Sale temps pour l’industrie agroalimentaire. Huile de palme, viande de cheval, Bisphénol A… La première industrie de France traîne comme un boulet sa mauvaise réputation d’empoisonneuse et de faiseuse de petits (et grands) profits. À tel point que 66% des Français interrogés par Ipsos déclarent que le scandale déclenché par la viande de cheval n’est que “le reflet de pratiques courantes dans la filière agroalimentaire”. Psychose collective autour d’un plat de lasagnes. Dans ce climat de défiance généralisé, Benoît Hamon, le ministre de la Consommation, veut frapper vite et fort, annonçant, au journal Les Echos, des sanctions très sévères contre les fraudes, dans son futur projet de loi de Consommation: “il faut assainir le système et augmenter les peines”, déclare-t-il. Il n’en faut pas plus pour que Jean-René Buisson, le charismatique patron de l’Ania, y voit une nouvelle forme de stigmatisation. “Il n’est pas une semaine sans qu’un nouveau député ne décide de se spécialiser dans l’agroalimentaire et rédige sa proposition d’amendement”, ironisait-il lors de la conférence de presse économique annuelle du secteur.
Derrière cet écran de fumée, c’est un signal d’alerte que lancent que les industriels aux pouvoirs publics. Avec un chiffre d’affaires en baisse de 2,3% en 2012, à 160 Mds€, 3?900 emplois de moins et une chute des marges brutes de 14,3 points à 22,4%, leur plus bas niveau historique: les entreprises agroalimentaires vont mal. Même les plus grandes souffrent sur le marché français. Danone et Candia prévoient de licencier en 2013. Quant aux PME, c’est la catastrophe: mêmes règles fiscales, mêmes contraintes législatives mais avec moins de trésorerie. Il est urgent d’agir pour rétablir l’équité. Entre petits et grands mais surtout entre distributeurs et industriels dont les relations ne cessent de se tendre, de négociations en négociations. Jusqu’au fossé. D’un côté, les pourfendeurs de la déflation, de l’autre les défenseurs du pouvoir d’achat. Impossible à réconcilier?

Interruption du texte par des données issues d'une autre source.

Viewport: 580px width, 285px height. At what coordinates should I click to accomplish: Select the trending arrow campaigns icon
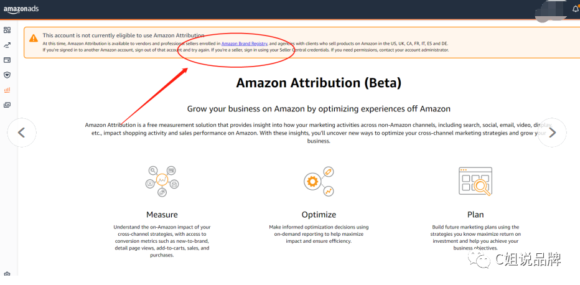[x=7, y=45]
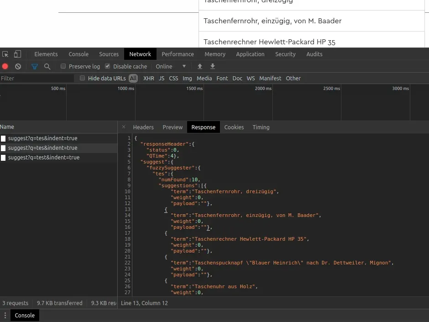Viewport: 429px width, 322px height.
Task: Check the Hide data URLs option
Action: (x=82, y=78)
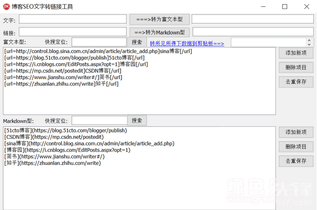The width and height of the screenshot is (317, 210).
Task: Click the rich text output field at top right
Action: 253,19
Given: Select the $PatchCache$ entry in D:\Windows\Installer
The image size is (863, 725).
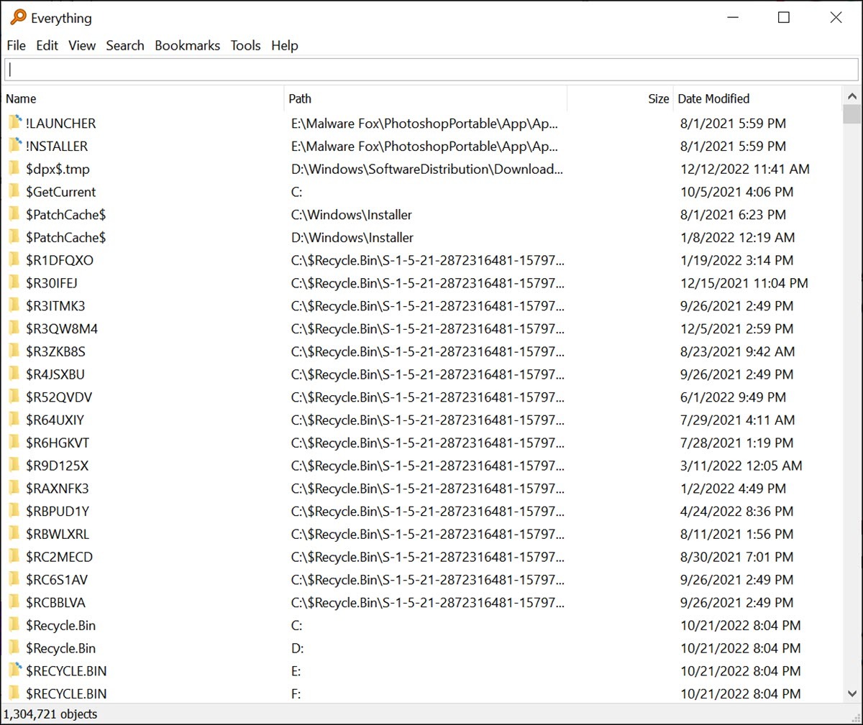Looking at the screenshot, I should click(421, 237).
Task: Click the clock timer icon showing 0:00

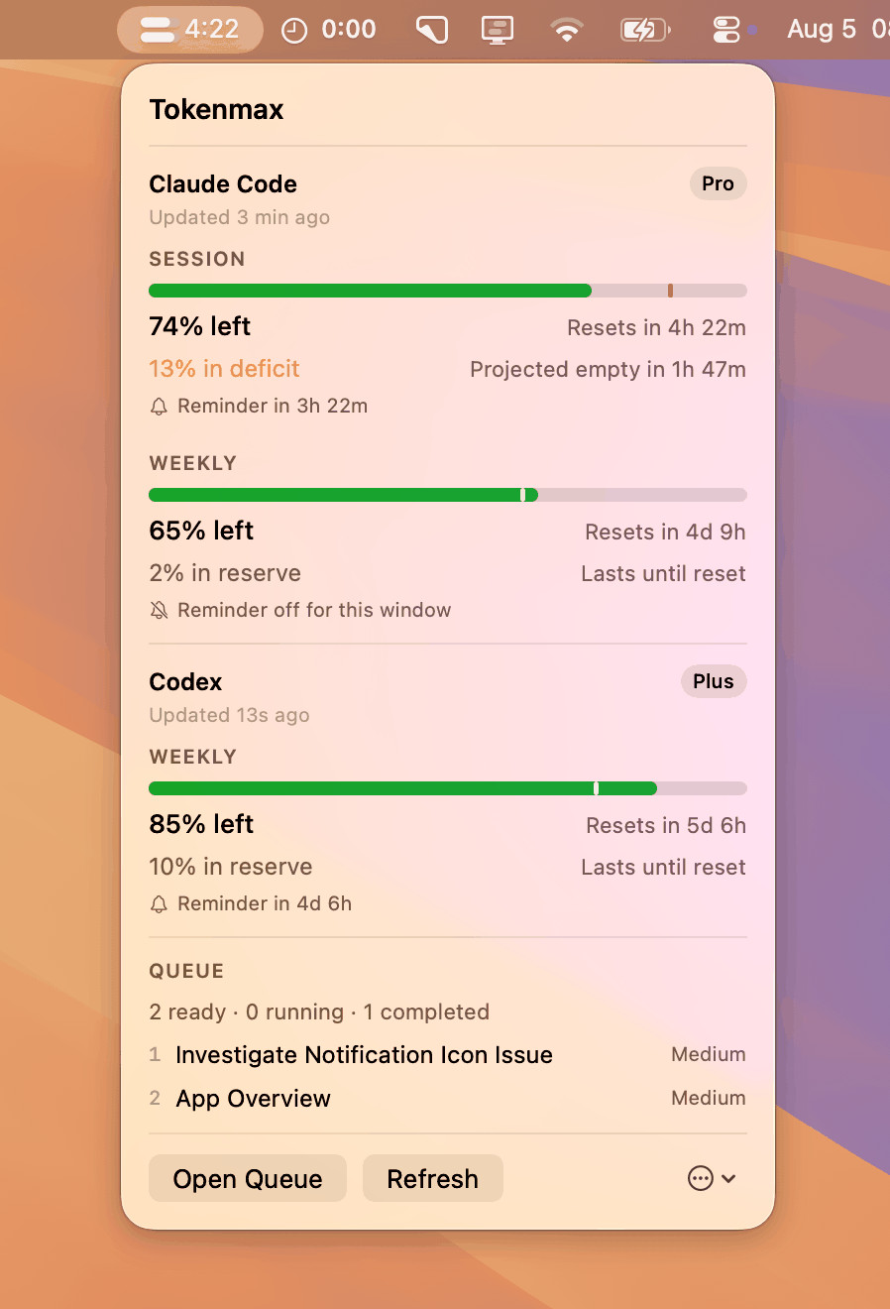Action: [328, 30]
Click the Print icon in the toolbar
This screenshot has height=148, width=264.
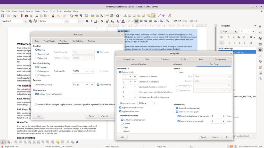[26, 16]
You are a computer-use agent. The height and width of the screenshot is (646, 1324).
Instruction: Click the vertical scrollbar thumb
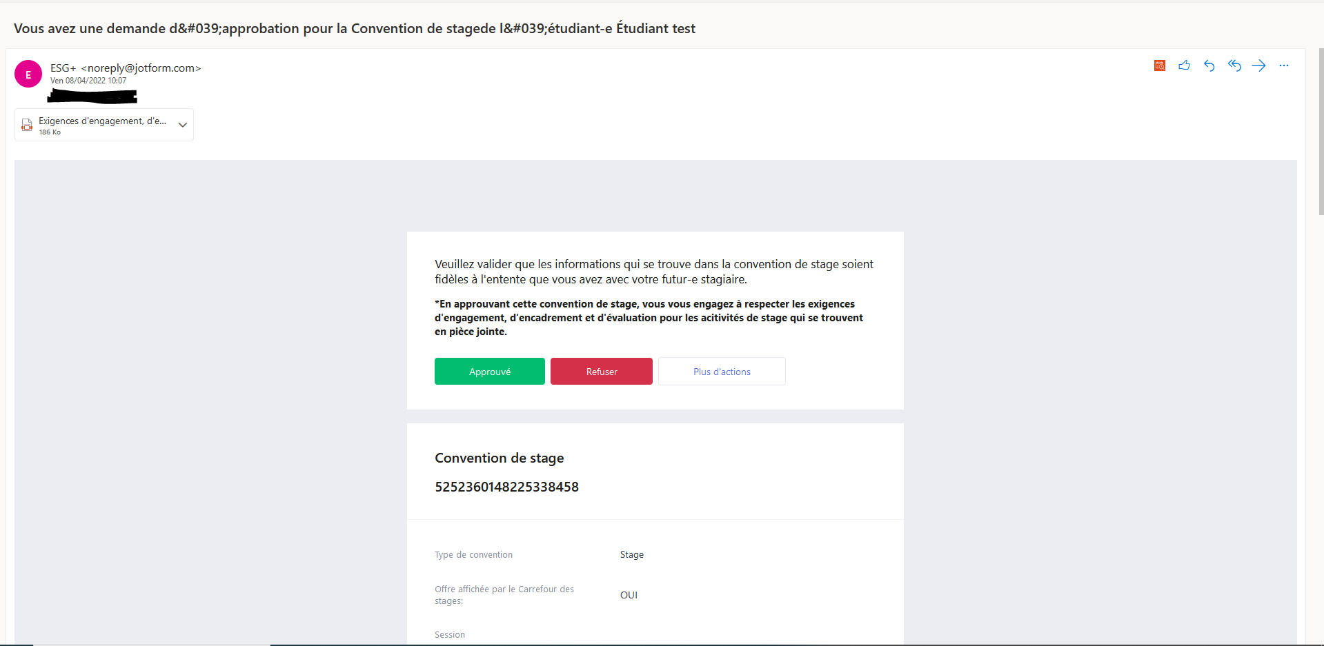(1321, 131)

Tous courent, pourtant, après leur marge. Combat perdu d’avance dans une France officiellement déclarée, par le FMI, en récession. Une consommation en chute libre (-0,8% au 4e trimestre 2012) et un moral des ménages qui se dégrade à mesure que le chômage progresse et que leur niveau de vie stagne. Face à ce constat, le pouvoir d’achat reste, plus que jamais, le cheval de bataille de la grande distribution. “En temps de crise, il n’est plus possible de dire que le sujet du prix n’en est pas un”, résume Jacques Creyssel, le président de la FCD. Oui mais quel prix? Celui qui met à terre les producteurs de lait, écrasés par la hausse du prix des céréales? Celui qui détruit des emplois dans les filières et conduit tout droit aux scandales sanitaires? Triste dilemme que celui de l’absence de croissance. Entre hantise de l’inflation et spirale déflationniste, il faut aujourd’hui choisir.

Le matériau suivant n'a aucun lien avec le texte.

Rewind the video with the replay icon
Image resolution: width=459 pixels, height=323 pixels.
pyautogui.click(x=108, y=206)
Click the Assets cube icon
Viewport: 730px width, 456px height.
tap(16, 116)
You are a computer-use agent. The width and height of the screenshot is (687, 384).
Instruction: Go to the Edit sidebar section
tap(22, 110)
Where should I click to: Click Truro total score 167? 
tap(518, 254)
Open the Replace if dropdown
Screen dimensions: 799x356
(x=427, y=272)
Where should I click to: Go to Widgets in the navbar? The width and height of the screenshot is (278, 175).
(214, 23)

Qui de la peste ou du choléra, les industriels ont tranché: il faut modifier la LME pour changer les mentalités et encadrer les pratiques. Un parti-pris qui laisse sceptiques spécialistes et, parfois même, professionnels du secteur. À trop légiférer on enraye la dynamique commerciale et l’on brise des liens qui se tissent et se bâtissent, au fil du temps, entre acheteurs et vendeurs.
Au risque de perdre une confiance si difficile à restaurer. Le gouvernement en fait actuellement les frais. Plus occupé à déshabiller ses ministres, dans un exercice de transparence à tout prix, qu’à rassurer les entrepreneurs. Insolite déballage qui fait diversion. Mais pas pour longtemps. Car sur fond de désindustrialisation rampante – 17% des ETI envisagent de réduire leurs effectifs d’ici deux ans alors que leur poids, avec celui des PME, ne représente plus que 16% en France -, le fameux choc de compétitivité n’a jamais été tant espéré.